Most times I agree with mmathis. Submit the updated tests along with the bug fix. There are cases where you might find a defect, but don't have time to fix it, or fixing that defect is out of scope for your current task. Not every test needs to pass or fail. Many test frameworks come with a third outcome called "inconclusive", "pending" or some similar name — basically a test that neither passes, nor fails.

I work mostly in .NET using MS Test. I have written failing unit tests before, but instead of letting it fail, I call Assert.Inconclusive("should begin passing when bug #1234 is fixed") at the beginning of the test. A quick search for PHPUnit seems like $this->markTestIncomplete("should begin passing when bug #1234 is fixed") might be a good choice.

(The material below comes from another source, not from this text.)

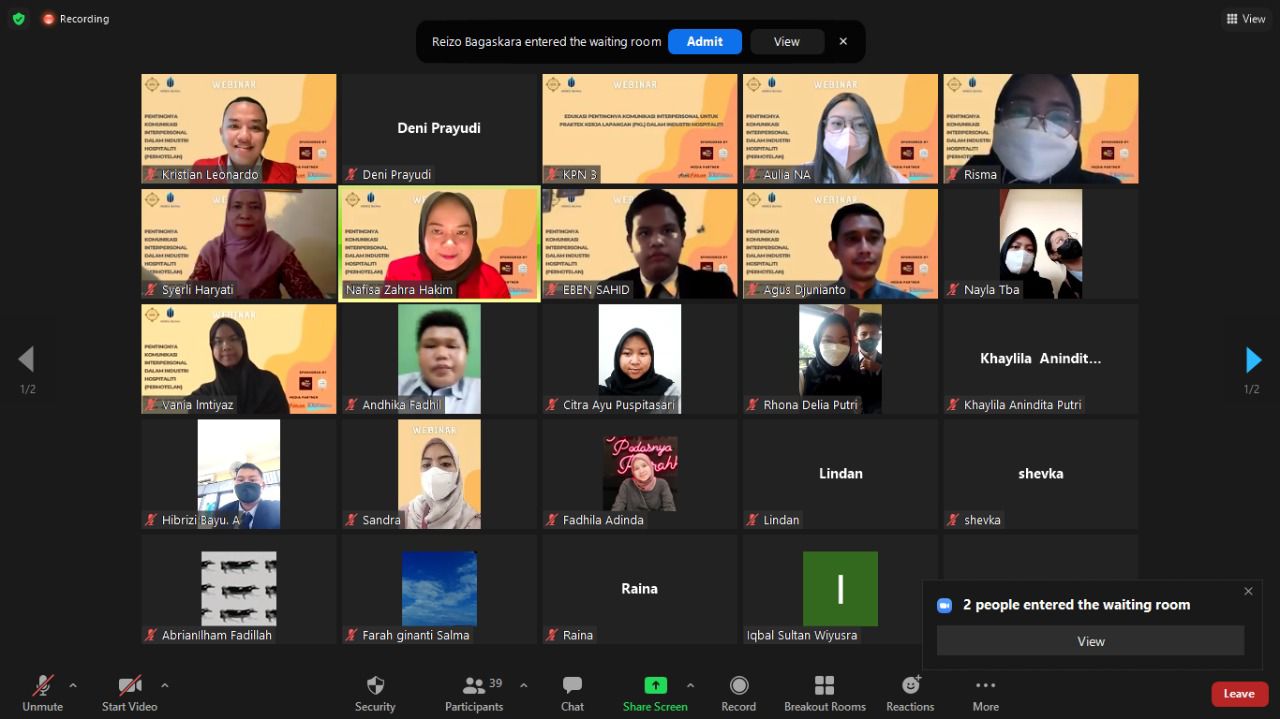Unmute the microphone
The width and height of the screenshot is (1280, 719).
click(42, 686)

This usually doesn't fail the build, but the test run might not appear "green", nor will it appear "red". When encountering these "in between" test outcomes, some test runners will report that the tests did not pass and did not fail. The test run would be appear "yellow". This might require some explanation to teammates or management.

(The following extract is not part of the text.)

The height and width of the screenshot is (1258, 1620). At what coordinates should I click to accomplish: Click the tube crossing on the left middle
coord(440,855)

The real challenge is to eventually fix the application, and get that test running and passing, but in the meantime at least you have a test that will fail if you comment out a line of code. That gives the future bug fixer an easy way to jump into correcting the code.

  • Hm. With "->markTestIncomplete()", further assertions in that test won't be reached, even if these might cover valid behavior. E.g. perhaps the bug is about a string output being wrong in some cases, but the rest is still ok. Would be nice to have something that just logs or prints the warning, instead of completely failing. Or something where you can pass a cli param to switch to a different mode.
    – donquixote
    Jan 14, 2022 at 4:16
  • 1
    Some test frameworks also have an "expected to fail" annotation that you can use on a testcase. That way, you can merge the testcase with the correct expected behavior in it before the bug is fixed and without breaking the mainline builds. Jan 14, 2022 at 7:18
  • @donquixote: in a case like this, I would advise not making multiple assertions in a single test. Ideally it should be single test, single assertion. Especially in this situation. Jan 14, 2022 at 12:26
  • And focusing on a single assertion allows you to give that failing test a good name, which can be just as important as writing the test in the first place. This is an opportunity to better describe the situation. Jan 14, 2022 at 12:30
  • @GregBurghardt If a test case simulates a process with multiple steps, it seems a good idea to have multiple assertions along the way. Or it can build up a "log" of different observations, and later assert the contents of the log against an expected log. The bug might only concern one part of this process, e.g. a wrong message being shown somewhere. If we ant to split this up, we have to faithfully simulate the intermediate state before each step of the process.